(Saved data entries)
▼

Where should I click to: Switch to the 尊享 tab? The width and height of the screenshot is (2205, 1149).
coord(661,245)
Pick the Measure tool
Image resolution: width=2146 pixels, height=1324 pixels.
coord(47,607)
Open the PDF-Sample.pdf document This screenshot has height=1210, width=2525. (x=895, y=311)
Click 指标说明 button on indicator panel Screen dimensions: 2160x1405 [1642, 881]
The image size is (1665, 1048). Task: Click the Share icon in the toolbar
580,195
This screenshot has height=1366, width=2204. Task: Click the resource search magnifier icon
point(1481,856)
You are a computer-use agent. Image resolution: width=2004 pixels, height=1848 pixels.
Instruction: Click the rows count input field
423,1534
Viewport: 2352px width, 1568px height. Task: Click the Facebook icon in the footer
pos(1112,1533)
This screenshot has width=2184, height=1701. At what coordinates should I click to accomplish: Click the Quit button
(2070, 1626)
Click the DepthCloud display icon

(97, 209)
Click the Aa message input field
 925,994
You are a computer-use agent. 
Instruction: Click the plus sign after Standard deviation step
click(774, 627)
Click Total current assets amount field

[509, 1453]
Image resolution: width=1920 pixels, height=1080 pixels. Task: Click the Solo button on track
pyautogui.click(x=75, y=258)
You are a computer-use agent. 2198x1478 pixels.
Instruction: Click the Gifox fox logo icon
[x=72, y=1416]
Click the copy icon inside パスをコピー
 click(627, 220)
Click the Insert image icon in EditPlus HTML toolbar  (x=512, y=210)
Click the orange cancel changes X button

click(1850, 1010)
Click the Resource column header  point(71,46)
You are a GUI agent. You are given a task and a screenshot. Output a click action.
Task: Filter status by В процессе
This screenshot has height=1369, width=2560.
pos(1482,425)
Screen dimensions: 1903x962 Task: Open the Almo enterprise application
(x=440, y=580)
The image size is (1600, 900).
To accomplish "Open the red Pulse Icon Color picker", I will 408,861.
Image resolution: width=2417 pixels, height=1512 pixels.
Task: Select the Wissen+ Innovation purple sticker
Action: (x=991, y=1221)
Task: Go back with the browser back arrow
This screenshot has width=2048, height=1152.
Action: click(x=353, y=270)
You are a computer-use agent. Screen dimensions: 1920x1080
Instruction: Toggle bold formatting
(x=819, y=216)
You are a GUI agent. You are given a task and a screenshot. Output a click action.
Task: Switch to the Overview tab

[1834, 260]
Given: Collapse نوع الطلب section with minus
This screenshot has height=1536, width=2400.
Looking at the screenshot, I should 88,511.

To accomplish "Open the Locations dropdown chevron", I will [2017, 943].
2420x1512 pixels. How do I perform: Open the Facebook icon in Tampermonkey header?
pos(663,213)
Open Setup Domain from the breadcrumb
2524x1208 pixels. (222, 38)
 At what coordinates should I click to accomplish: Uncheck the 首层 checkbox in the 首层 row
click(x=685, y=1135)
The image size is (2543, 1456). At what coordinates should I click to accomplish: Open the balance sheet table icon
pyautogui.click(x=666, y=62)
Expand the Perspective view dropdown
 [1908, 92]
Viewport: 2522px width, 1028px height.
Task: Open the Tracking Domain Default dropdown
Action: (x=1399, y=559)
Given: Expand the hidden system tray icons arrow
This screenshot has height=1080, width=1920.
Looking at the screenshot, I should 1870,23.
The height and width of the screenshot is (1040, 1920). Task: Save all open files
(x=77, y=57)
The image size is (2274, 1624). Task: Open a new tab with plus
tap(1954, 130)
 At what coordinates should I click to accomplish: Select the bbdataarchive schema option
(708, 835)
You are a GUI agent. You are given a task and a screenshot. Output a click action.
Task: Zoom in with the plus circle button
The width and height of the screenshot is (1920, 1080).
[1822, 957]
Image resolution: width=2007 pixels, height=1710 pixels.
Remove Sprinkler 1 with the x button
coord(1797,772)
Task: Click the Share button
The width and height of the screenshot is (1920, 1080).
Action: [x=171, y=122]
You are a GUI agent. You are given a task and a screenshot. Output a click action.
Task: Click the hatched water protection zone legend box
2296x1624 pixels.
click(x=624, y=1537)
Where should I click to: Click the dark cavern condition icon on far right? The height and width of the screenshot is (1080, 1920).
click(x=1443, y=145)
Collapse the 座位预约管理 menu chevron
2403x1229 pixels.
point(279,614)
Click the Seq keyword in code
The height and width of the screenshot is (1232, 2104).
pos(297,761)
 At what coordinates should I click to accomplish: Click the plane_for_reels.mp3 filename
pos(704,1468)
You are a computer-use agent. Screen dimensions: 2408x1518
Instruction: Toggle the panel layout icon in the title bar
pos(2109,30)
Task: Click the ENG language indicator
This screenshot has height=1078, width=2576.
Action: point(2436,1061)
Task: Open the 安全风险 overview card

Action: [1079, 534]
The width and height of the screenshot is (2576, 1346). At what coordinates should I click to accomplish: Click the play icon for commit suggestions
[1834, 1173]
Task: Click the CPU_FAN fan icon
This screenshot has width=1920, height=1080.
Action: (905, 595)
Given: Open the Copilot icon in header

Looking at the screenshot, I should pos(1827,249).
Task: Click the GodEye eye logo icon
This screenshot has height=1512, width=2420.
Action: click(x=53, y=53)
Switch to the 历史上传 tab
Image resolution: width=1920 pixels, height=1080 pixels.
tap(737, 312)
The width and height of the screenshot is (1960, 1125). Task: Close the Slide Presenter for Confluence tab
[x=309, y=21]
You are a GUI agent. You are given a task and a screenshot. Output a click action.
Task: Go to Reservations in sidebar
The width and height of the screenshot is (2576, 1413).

▲

**About this task**
All lines above from the one holding "Where should I click to: Click" to the one holding "Task: Click the ENG language indicator", inclusive, are to be copied exactly; no other line is wanted.

**Exercise answer**
Where should I click to: Click the dark cavern condition icon on far right? The height and width of the screenshot is (1080, 1920).
click(x=1443, y=145)
Collapse the 座位预约管理 menu chevron
2403x1229 pixels.
point(279,614)
Click the Seq keyword in code
The height and width of the screenshot is (1232, 2104).
pos(297,761)
 At what coordinates should I click to accomplish: Click the plane_for_reels.mp3 filename
pos(704,1468)
You are a computer-use agent. Screen dimensions: 2408x1518
Instruction: Toggle the panel layout icon in the title bar
pos(2109,30)
Task: Click the ENG language indicator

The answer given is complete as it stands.